(Data for locating words and elements)
——

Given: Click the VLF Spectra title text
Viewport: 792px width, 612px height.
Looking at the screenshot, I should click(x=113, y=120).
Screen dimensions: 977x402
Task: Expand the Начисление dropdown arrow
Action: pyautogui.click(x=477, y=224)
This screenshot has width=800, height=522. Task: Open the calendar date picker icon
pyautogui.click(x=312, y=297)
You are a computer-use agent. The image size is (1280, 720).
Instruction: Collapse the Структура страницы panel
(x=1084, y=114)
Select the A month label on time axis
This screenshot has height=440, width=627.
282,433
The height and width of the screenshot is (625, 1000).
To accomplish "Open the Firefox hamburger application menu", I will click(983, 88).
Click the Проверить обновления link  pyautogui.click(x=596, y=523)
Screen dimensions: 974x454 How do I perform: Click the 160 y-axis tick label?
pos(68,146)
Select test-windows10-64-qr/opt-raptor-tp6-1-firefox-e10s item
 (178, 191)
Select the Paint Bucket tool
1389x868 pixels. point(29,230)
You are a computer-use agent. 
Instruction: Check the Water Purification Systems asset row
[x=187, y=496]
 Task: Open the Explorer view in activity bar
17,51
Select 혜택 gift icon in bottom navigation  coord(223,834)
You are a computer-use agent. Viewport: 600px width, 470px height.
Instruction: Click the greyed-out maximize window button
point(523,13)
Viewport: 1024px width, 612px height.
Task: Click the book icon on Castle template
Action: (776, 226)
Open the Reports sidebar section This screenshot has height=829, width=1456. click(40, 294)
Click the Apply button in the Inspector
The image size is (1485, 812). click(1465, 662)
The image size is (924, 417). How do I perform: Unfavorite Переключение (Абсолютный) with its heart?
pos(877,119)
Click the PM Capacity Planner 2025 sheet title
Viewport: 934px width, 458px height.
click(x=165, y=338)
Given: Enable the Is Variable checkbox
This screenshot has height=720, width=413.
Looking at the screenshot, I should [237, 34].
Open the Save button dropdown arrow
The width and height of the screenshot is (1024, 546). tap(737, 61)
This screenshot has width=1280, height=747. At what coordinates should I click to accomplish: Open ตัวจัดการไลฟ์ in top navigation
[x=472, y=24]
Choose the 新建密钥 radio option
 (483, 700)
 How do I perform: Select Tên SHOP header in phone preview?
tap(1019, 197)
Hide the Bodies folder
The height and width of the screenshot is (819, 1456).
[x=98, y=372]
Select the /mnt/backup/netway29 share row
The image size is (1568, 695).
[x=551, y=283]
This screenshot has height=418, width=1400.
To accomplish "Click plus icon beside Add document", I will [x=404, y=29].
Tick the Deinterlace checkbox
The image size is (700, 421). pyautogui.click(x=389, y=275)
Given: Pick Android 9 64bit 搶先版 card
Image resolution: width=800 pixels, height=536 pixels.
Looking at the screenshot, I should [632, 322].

——

WHAT THE TASK REQUIRES
Reproduce all of the rows above verbatim, keeping each line unchanged.

EXERCISE ANSWER
Given: Click the VLF Spectra title text
Viewport: 792px width, 612px height.
Looking at the screenshot, I should click(x=113, y=120).
Screen dimensions: 977x402
Task: Expand the Начисление dropdown arrow
Action: pyautogui.click(x=477, y=224)
This screenshot has width=800, height=522. Task: Open the calendar date picker icon
pyautogui.click(x=312, y=297)
You are a computer-use agent. The image size is (1280, 720).
Instruction: Collapse the Структура страницы panel
(x=1084, y=114)
Select the A month label on time axis
This screenshot has height=440, width=627.
282,433
The height and width of the screenshot is (625, 1000).
To accomplish "Open the Firefox hamburger application menu", I will click(983, 88).
Click the Проверить обновления link  pyautogui.click(x=596, y=523)
Screen dimensions: 974x454 How do I perform: Click the 160 y-axis tick label?
pos(68,146)
Select test-windows10-64-qr/opt-raptor-tp6-1-firefox-e10s item
 (178, 191)
Select the Paint Bucket tool
1389x868 pixels. point(29,230)
You are a computer-use agent. 
Instruction: Check the Water Purification Systems asset row
[x=187, y=496]
 Task: Open the Explorer view in activity bar
17,51
Select 혜택 gift icon in bottom navigation  coord(223,834)
You are a computer-use agent. Viewport: 600px width, 470px height.
Instruction: Click the greyed-out maximize window button
point(523,13)
Viewport: 1024px width, 612px height.
Task: Click the book icon on Castle template
Action: (776, 226)
Open the Reports sidebar section This screenshot has height=829, width=1456. click(40, 294)
Click the Apply button in the Inspector
The image size is (1485, 812). click(1465, 662)
The image size is (924, 417). How do I perform: Unfavorite Переключение (Абсолютный) with its heart?
pos(877,119)
Click the PM Capacity Planner 2025 sheet title
Viewport: 934px width, 458px height.
click(x=165, y=338)
Given: Enable the Is Variable checkbox
This screenshot has height=720, width=413.
Looking at the screenshot, I should [237, 34].
Open the Save button dropdown arrow
The width and height of the screenshot is (1024, 546). tap(737, 61)
This screenshot has width=1280, height=747. At what coordinates should I click to accomplish: Open ตัวจัดการไลฟ์ in top navigation
[x=472, y=24]
Choose the 新建密钥 radio option
 (483, 700)
 How do I perform: Select Tên SHOP header in phone preview?
tap(1019, 197)
Hide the Bodies folder
The height and width of the screenshot is (819, 1456).
[x=98, y=372]
Select the /mnt/backup/netway29 share row
The image size is (1568, 695).
[x=551, y=283]
This screenshot has height=418, width=1400.
To accomplish "Click plus icon beside Add document", I will [x=404, y=29].
Tick the Deinterlace checkbox
The image size is (700, 421). pyautogui.click(x=389, y=275)
Given: Pick Android 9 64bit 搶先版 card
Image resolution: width=800 pixels, height=536 pixels.
Looking at the screenshot, I should [632, 322].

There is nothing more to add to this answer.